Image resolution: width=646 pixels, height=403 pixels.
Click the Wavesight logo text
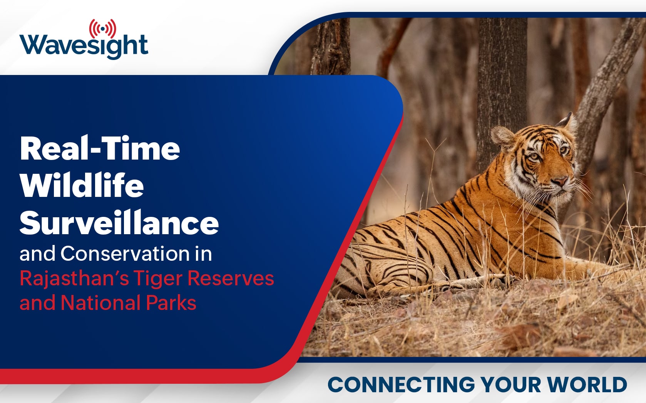click(84, 46)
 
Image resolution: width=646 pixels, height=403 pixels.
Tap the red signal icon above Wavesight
click(103, 28)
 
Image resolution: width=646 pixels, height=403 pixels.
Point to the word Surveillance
click(119, 222)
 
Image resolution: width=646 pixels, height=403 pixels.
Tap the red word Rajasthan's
click(74, 279)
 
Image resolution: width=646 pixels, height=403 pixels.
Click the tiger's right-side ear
click(567, 122)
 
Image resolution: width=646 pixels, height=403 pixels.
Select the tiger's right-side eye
click(563, 150)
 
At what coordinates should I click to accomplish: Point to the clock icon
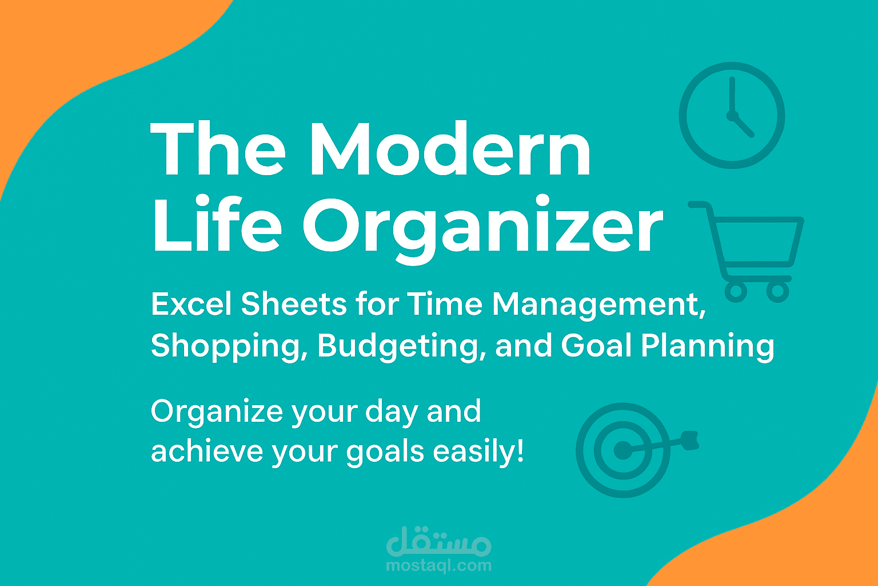(732, 116)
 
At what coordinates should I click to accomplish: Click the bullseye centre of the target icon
(622, 450)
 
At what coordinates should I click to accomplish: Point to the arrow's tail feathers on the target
(691, 441)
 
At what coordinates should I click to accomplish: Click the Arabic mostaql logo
(438, 541)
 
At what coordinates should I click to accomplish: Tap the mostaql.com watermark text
(438, 565)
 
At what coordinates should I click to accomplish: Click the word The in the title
(218, 149)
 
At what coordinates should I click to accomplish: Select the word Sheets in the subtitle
(294, 304)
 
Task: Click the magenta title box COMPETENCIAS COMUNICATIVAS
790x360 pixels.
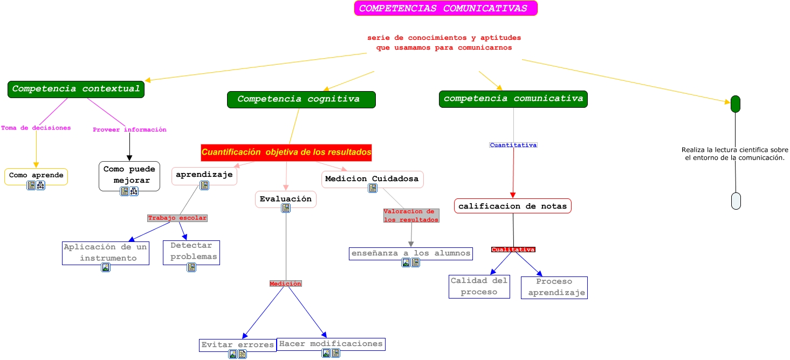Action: tap(445, 9)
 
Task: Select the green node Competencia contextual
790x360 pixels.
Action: tap(76, 89)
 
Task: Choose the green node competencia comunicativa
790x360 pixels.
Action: tap(513, 99)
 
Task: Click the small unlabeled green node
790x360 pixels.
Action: tap(735, 104)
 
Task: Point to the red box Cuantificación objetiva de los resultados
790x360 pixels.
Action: tap(286, 153)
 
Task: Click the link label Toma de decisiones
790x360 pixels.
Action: tap(36, 128)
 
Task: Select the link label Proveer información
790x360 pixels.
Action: tap(129, 130)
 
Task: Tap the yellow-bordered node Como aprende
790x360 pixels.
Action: tap(36, 176)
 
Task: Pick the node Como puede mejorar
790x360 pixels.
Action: tap(129, 175)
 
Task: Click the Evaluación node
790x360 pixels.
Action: tap(285, 199)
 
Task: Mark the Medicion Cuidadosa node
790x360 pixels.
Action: tap(372, 179)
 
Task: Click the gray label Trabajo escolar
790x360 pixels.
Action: tap(177, 218)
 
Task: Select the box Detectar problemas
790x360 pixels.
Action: tap(191, 251)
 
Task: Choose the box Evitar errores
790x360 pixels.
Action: tap(237, 345)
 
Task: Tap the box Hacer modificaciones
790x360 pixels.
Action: tap(331, 344)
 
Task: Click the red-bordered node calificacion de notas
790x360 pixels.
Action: tap(512, 206)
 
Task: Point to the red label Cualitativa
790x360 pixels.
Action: tap(513, 250)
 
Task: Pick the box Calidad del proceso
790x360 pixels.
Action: tap(479, 286)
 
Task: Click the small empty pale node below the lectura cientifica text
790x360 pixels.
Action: tap(736, 200)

Direction:
Please lay out every line of the records above as a numbered list, leaving out the blank lines and the pictures.

Task result:
1. Image resolution: width=646 pixels, height=403 pixels.
2. Click the Wavesight logo text
3. click(84, 46)
4. Image resolution: width=646 pixels, height=403 pixels.
5. Tap the red signal icon above Wavesight
6. click(103, 28)
7. Image resolution: width=646 pixels, height=403 pixels.
8. Point to the word Surveillance
9. click(119, 222)
10. Image resolution: width=646 pixels, height=403 pixels.
11. Tap the red word Rajasthan's
12. click(74, 279)
13. Image resolution: width=646 pixels, height=403 pixels.
14. Click the tiger's right-side ear
15. click(567, 122)
16. Image resolution: width=646 pixels, height=403 pixels.
17. Select the tiger's right-side eye
18. click(563, 150)
19. At what coordinates should I click to accomplish: Point to the clock icon
20. (732, 116)
21. At what coordinates should I click to accomplish: Click the bullseye centre of the target icon
22. (622, 450)
23. At what coordinates should I click to accomplish: Point to the arrow's tail feathers on the target
24. (691, 441)
25. At what coordinates should I click to accomplish: Click the Arabic mostaql logo
26. (438, 541)
27. At what coordinates should I click to accomplish: Tap the mostaql.com watermark text
28. (438, 565)
29. At what coordinates should I click to accomplish: Click the word The in the title
30. (218, 149)
31. At what coordinates should I click to accomplish: Select the word Sheets in the subtitle
32. (294, 304)
33. Task: Click the magenta title box COMPETENCIAS COMUNICATIVAS
34. 790x360 pixels.
35. Action: tap(445, 9)
36. Task: Select the green node Competencia contextual
37. 790x360 pixels.
38. Action: tap(76, 89)
39. Task: Choose the green node competencia comunicativa
40. 790x360 pixels.
41. Action: tap(513, 99)
42. Task: Click the small unlabeled green node
43. 790x360 pixels.
44. Action: tap(735, 104)
45. Task: Point to the red box Cuantificación objetiva de los resultados
46. 790x360 pixels.
47. Action: tap(286, 153)
48. Task: Click the link label Toma de decisiones
49. 790x360 pixels.
50. Action: tap(36, 128)
51. Task: Select the link label Proveer información
52. 790x360 pixels.
53. Action: tap(129, 130)
54. Task: Tap the yellow-bordered node Como aprende
55. 790x360 pixels.
56. Action: tap(36, 176)
57. Task: Pick the node Como puede mejorar
58. 790x360 pixels.
59. Action: tap(129, 175)
60. Task: Click the Evaluación node
61. 790x360 pixels.
62. Action: tap(285, 199)
63. Task: Mark the Medicion Cuidadosa node
64. 790x360 pixels.
65. Action: tap(372, 179)
66. Task: Click the gray label Trabajo escolar
67. 790x360 pixels.
68. Action: tap(177, 218)
69. Task: Select the box Detectar problemas
70. 790x360 pixels.
71. Action: tap(191, 251)
72. Task: Choose the box Evitar errores
73. 790x360 pixels.
74. Action: tap(237, 345)
75. Task: Tap the box Hacer modificaciones
76. 790x360 pixels.
77. Action: tap(331, 344)
78. Task: Click the red-bordered node calificacion de notas
79. 790x360 pixels.
80. Action: tap(512, 206)
81. Task: Point to the red label Cualitativa
82. 790x360 pixels.
83. Action: tap(513, 250)
84. Task: Pick the box Calidad del proceso
85. 790x360 pixels.
86. Action: tap(479, 286)
87. Task: Click the small empty pale node below the lectura cientifica text
88. 790x360 pixels.
89. Action: tap(736, 200)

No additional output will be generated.